Repeat every entry exactly. Do not include the pictures.

:::::

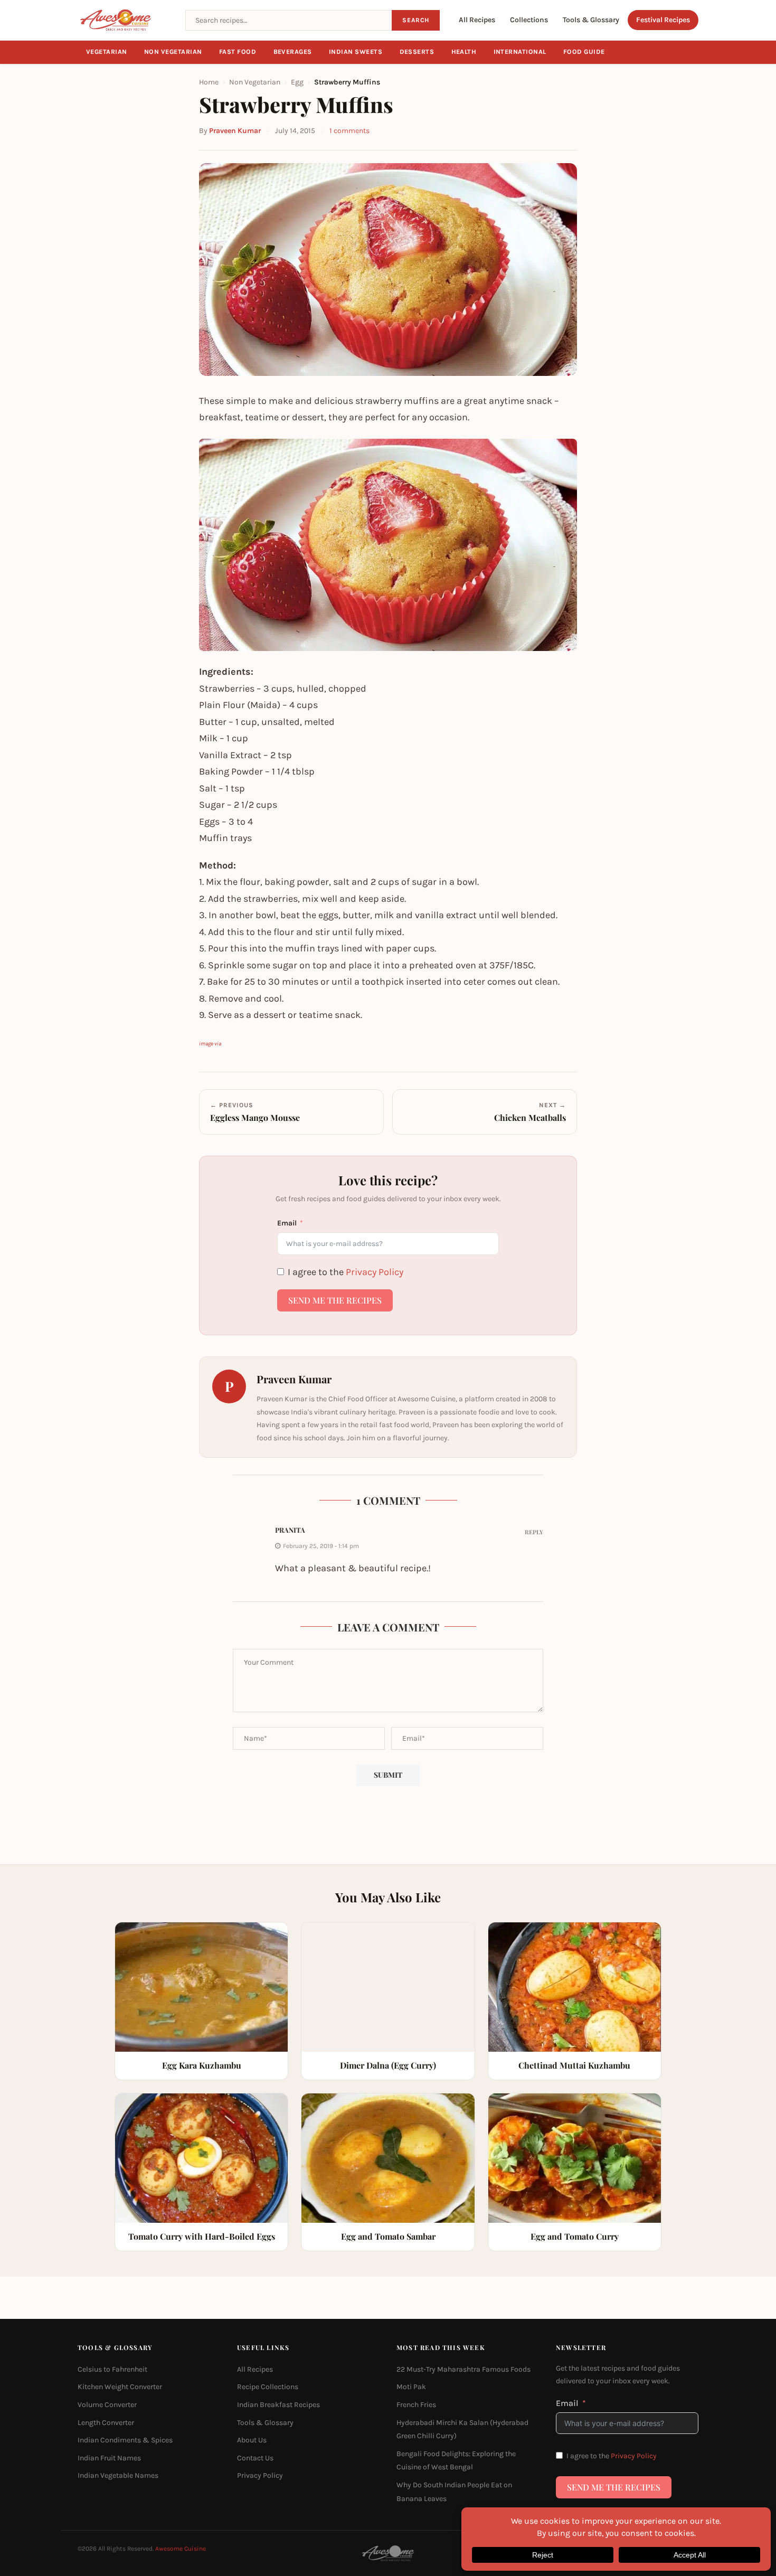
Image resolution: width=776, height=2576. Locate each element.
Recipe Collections (267, 2386)
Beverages (293, 51)
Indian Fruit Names (109, 2458)
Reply (534, 1532)
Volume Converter (107, 2404)
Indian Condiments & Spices (125, 2440)
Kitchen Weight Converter (120, 2386)
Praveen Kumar (235, 130)
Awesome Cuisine (180, 2548)
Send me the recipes (335, 1300)
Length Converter (106, 2422)
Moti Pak (411, 2386)
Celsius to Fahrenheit (112, 2369)
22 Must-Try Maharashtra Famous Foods (463, 2369)
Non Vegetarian (173, 51)
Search (415, 20)
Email (287, 1223)
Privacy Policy (374, 1272)
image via (210, 1043)
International (520, 51)
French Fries (416, 2404)
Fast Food (238, 51)
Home (209, 82)
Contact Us (255, 2458)
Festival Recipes (663, 19)
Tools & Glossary (591, 19)
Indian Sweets (356, 51)
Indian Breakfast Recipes (278, 2404)
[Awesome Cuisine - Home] (125, 20)
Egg (297, 82)
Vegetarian (106, 51)
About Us (252, 2440)
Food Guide (584, 51)
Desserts (417, 51)
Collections (529, 19)
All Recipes (477, 19)
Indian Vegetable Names (118, 2475)
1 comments (349, 130)
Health (464, 51)
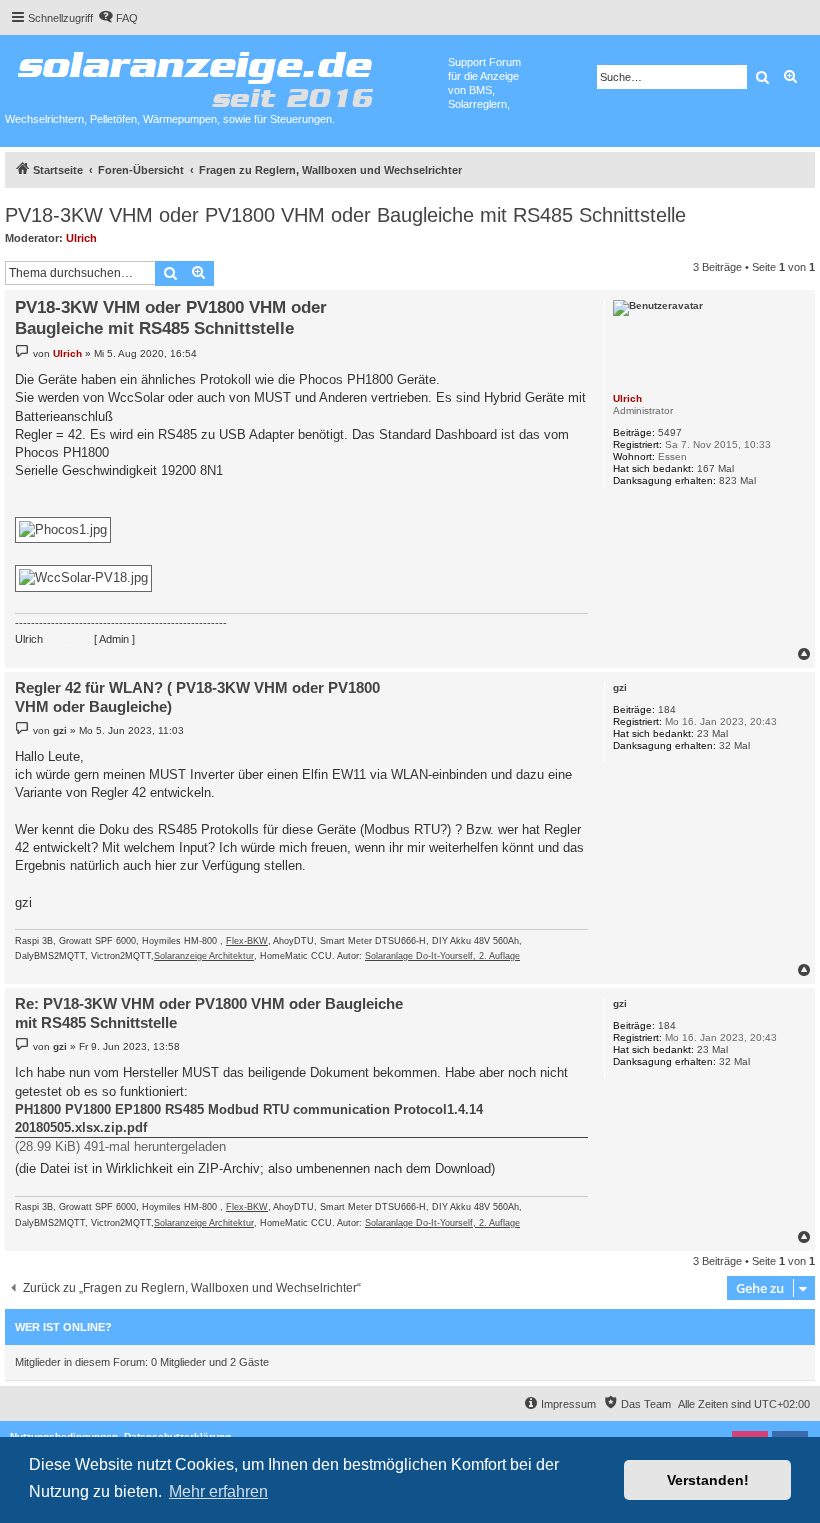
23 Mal (712, 733)
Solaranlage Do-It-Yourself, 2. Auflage (442, 956)
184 (667, 709)
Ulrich (81, 238)
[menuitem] (118, 18)
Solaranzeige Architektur (204, 956)
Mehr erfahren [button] (218, 1491)
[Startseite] (226, 75)
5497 (670, 432)
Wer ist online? (63, 1327)
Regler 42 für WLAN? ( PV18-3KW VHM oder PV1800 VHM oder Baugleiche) (197, 697)
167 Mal (715, 468)
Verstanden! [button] (708, 1480)
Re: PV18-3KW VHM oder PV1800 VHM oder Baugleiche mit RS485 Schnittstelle (209, 1013)
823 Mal (737, 480)
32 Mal (734, 745)
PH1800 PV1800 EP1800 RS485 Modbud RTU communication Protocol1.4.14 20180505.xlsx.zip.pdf (249, 1118)
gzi (620, 687)
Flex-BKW (247, 941)
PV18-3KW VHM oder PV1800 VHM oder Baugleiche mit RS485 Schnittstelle (345, 215)
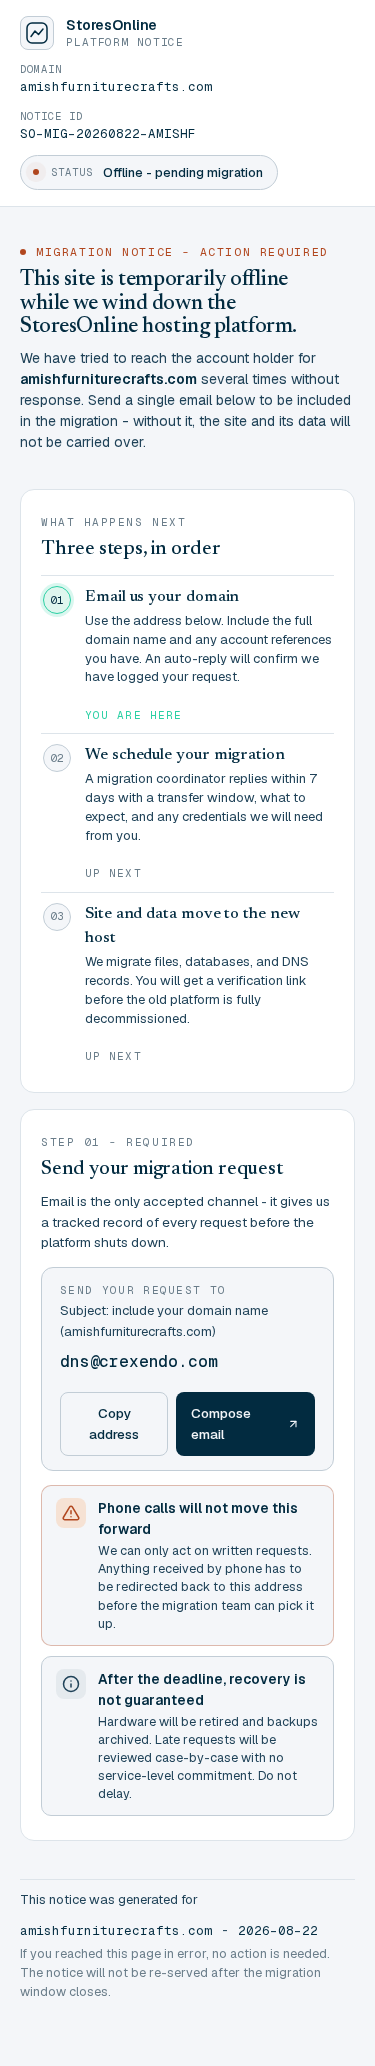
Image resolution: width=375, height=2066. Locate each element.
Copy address (114, 1423)
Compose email (221, 1423)
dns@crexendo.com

:::::

### SOLVED PROBLEM
Image resolution: width=776, height=2576. Locate each element.
Recipe Collections (267, 2386)
Beverages (293, 51)
Indian Fruit Names (109, 2458)
Reply (534, 1532)
Volume Converter (107, 2404)
Indian Condiments & Spices (125, 2440)
Kitchen Weight Converter (120, 2386)
Praveen Kumar (235, 130)
Awesome Cuisine (180, 2548)
Send me the recipes (335, 1300)
Length Converter (106, 2422)
Moti Pak (411, 2386)
Celsius to Fahrenheit (112, 2369)
22 Must-Try Maharashtra Famous Foods (463, 2369)
Non Vegetarian (173, 51)
Search (415, 20)
Email (287, 1223)
Privacy Policy (374, 1272)
image via (210, 1043)
International (520, 51)
French Fries (416, 2404)
Fast Food (238, 51)
Home (209, 82)
Contact Us (255, 2458)
Festival Recipes (663, 19)
Tools & Glossary (591, 19)
Indian Sweets (356, 51)
Indian Breakfast Recipes (278, 2404)
[Awesome Cuisine - Home] (125, 20)
Egg (297, 82)
Vegetarian (106, 51)
About Us (252, 2440)
Food Guide (584, 51)
Desserts (417, 51)
Collections (529, 19)
All Recipes (477, 19)
Indian Vegetable Names (118, 2475)
1 comments (349, 130)
Health (464, 51)
23 Mal (712, 733)
Solaranlage Do-It-Yourself, 2. Auflage (442, 956)
184 (667, 709)
Ulrich (81, 238)
[menuitem] (118, 18)
Solaranzeige Architektur (204, 956)
Mehr erfahren [button] (218, 1491)
[Startseite] (226, 75)
5497 (670, 432)
Wer ist online? (63, 1327)
Regler 42 für WLAN? ( PV18-3KW VHM oder PV1800 VHM oder Baugleiche) (197, 697)
167 Mal (715, 468)
Verstanden! [button] (708, 1480)
Re: PV18-3KW VHM oder PV1800 VHM oder Baugleiche mit RS485 Schnittstelle (209, 1013)
823 Mal (737, 480)
32 Mal (734, 745)
PH1800 PV1800 EP1800 RS485 Modbud RTU communication Protocol1.4.14 20180505.xlsx.zip.pdf (249, 1118)
gzi (620, 687)
Flex-BKW (247, 941)
PV18-3KW VHM oder PV1800 VHM oder Baugleiche mit RS485 Schnittstelle (345, 215)
Image resolution: width=375, height=2066. Locate each element.
Copy address (114, 1423)
Compose email (221, 1423)
dns@crexendo.com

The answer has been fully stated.